** YOUR GOAL **
Please give, exactly as they appear below, the line with "This screenshot has height=420, width=743." and every line after it through the final one, and nothing else.

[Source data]
********************

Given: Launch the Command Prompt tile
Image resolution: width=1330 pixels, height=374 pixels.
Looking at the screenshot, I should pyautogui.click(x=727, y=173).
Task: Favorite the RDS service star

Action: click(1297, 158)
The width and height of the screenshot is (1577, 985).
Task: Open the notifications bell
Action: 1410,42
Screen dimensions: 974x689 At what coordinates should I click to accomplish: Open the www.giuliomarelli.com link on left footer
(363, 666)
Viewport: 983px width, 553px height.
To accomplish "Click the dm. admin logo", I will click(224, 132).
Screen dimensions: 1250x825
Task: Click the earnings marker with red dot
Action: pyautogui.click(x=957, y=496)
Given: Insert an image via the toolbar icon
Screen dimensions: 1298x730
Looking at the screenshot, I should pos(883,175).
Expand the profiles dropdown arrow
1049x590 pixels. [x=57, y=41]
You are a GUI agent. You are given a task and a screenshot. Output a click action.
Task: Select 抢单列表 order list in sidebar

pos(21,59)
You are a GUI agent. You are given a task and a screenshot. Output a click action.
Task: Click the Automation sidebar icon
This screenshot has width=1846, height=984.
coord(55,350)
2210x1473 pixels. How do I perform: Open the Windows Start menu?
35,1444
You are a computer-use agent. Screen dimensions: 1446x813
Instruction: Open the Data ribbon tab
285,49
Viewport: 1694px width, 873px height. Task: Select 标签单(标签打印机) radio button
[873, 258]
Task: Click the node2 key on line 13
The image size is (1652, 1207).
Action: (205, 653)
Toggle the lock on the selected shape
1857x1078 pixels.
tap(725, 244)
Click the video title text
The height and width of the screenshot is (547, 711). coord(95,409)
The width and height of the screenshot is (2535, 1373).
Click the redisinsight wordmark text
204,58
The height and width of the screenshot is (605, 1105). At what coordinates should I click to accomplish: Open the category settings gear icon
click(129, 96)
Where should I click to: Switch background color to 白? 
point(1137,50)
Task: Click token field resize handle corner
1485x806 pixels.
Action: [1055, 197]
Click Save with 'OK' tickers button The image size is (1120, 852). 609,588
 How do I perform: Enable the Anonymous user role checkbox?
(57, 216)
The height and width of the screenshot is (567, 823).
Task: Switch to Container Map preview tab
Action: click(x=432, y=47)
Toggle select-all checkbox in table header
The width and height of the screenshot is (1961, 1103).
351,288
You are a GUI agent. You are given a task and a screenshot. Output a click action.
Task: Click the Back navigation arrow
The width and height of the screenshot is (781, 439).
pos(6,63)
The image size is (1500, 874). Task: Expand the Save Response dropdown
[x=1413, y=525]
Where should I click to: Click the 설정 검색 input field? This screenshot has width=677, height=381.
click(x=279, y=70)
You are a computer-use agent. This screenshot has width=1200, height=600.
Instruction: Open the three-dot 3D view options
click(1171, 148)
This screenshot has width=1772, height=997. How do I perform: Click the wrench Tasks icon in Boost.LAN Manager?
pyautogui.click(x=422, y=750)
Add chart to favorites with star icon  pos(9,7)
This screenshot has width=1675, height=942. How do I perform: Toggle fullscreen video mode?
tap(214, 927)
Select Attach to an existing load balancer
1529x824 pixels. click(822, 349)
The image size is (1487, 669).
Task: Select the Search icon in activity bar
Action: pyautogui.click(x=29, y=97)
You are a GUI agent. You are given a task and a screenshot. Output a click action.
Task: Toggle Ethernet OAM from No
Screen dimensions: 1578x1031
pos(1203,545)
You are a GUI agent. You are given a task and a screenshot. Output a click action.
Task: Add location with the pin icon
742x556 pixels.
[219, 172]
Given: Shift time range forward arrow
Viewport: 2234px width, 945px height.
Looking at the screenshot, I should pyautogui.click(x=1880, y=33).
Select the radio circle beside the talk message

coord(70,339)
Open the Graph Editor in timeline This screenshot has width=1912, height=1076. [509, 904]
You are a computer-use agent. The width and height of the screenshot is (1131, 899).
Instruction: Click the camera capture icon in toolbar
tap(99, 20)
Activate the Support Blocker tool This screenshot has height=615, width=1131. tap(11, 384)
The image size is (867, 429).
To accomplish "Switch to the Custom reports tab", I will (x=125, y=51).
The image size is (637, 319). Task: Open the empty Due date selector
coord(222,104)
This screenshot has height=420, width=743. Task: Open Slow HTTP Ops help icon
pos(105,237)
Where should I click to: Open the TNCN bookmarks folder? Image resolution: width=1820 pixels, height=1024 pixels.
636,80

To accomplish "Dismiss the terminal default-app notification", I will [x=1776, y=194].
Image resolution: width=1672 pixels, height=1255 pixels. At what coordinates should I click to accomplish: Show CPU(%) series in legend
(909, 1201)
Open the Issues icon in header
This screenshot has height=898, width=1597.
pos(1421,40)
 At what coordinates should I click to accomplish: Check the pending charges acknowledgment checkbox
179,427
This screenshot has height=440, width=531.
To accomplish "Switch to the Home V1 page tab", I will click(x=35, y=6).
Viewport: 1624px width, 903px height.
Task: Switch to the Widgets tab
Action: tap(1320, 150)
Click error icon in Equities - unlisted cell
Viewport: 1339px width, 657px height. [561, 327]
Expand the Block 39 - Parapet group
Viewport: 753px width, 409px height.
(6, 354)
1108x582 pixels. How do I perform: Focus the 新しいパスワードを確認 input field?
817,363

********************

** THE ANSWER **
This screenshot has height=420, width=743. Task: Open Slow HTTP Ops help icon
pos(105,237)
Where should I click to: Open the TNCN bookmarks folder? Image resolution: width=1820 pixels, height=1024 pixels.
636,80

To accomplish "Dismiss the terminal default-app notification", I will [x=1776, y=194].
Image resolution: width=1672 pixels, height=1255 pixels. At what coordinates should I click to accomplish: Show CPU(%) series in legend
(909, 1201)
Open the Issues icon in header
This screenshot has height=898, width=1597.
pos(1421,40)
 At what coordinates should I click to accomplish: Check the pending charges acknowledgment checkbox
179,427
This screenshot has height=440, width=531.
To accomplish "Switch to the Home V1 page tab", I will click(x=35, y=6).
Viewport: 1624px width, 903px height.
Task: Switch to the Widgets tab
Action: tap(1320, 150)
Click error icon in Equities - unlisted cell
Viewport: 1339px width, 657px height. [561, 327]
Expand the Block 39 - Parapet group
Viewport: 753px width, 409px height.
(6, 354)
1108x582 pixels. How do I perform: Focus the 新しいパスワードを確認 input field?
817,363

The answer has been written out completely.